Oishi, Sabine; And Others
A sample of 160 fourth, fifth, and sixth grade students in a Baltimore City (Maryland) magnet school participated in an experimental study on the effects within cross-race and cross-sex friendships on a mathematics program that used Team Assisted Individualization (TAI). TAI is an instructional method that combines individualized instruction with cooperative learning. Children of different race, sex, and achievement levels worked in small teams on individualized materials. Team members depended on one another for skill checks and were encouraged to assist their teammates with problems. Members' performances counted toward a team score, and teams that met certain preset standards were rewarded. Pretest and posttest scores on two sociometric instruments and two peer rating scales were compared with measures for a control group.

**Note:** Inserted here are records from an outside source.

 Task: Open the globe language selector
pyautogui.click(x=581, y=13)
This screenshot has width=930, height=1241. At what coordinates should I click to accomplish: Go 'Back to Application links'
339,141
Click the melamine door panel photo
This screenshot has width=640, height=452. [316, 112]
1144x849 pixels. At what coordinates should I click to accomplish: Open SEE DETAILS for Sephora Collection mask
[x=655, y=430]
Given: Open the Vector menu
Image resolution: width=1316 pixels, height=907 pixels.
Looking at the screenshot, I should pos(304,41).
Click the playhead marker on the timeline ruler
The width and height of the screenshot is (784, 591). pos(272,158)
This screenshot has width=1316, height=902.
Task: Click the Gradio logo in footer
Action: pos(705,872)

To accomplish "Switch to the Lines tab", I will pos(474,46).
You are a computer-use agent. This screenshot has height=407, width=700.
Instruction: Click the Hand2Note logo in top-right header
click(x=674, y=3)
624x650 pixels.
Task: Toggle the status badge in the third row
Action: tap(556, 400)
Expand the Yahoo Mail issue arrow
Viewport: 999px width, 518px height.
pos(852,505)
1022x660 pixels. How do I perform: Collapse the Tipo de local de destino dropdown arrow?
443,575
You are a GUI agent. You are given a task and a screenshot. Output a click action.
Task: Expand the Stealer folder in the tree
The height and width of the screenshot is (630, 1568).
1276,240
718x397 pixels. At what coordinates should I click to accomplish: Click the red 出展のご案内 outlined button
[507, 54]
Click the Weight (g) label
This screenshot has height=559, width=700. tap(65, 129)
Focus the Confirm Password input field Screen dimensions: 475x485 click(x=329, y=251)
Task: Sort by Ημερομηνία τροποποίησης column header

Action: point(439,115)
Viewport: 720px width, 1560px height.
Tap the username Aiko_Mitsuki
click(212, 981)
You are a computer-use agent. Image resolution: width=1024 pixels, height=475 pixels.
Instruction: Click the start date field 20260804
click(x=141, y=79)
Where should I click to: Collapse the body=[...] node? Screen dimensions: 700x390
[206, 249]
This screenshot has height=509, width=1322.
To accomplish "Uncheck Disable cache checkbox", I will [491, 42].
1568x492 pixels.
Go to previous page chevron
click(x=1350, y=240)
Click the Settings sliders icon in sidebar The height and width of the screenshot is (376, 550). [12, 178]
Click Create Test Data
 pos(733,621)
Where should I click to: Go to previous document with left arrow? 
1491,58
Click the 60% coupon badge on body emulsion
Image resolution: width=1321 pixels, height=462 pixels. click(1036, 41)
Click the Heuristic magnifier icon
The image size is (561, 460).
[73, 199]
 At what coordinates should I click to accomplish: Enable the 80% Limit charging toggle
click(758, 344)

Results indicated that: (1) compared to students in the control group, those in the experimental group demonstrated greater increases in cross-race friendships, and fewer rejections of peers from other races; (2) experimental group students less frequently rated students of other races or of the opposite sex as "not nice"; and (3) positive effects of TAI on cross-race friendships appeared to be due primarily to reductions in negative attitudes of white students toward black students. (MJL)
Publication Type: Reports - Research; Speeches/Meeting Papers
Education Level: N/A
Audience: N/A
Language: English
Sponsor: National Inst. of Education (ED), Washington, DC.
Authoring Institution: Johns Hopkins Univ., Baltimore, MD. Center for Social Organization of Schools.
Identifiers: Baltimore City Public Schools MD; Cross Race Interaction; Cross Sex Friendship; Team Assisted Individualization
Note: Paper presented at the Annual Convention of the American Educational Research Association (Montreal, Quebec, Canada, April 11-14, 1983).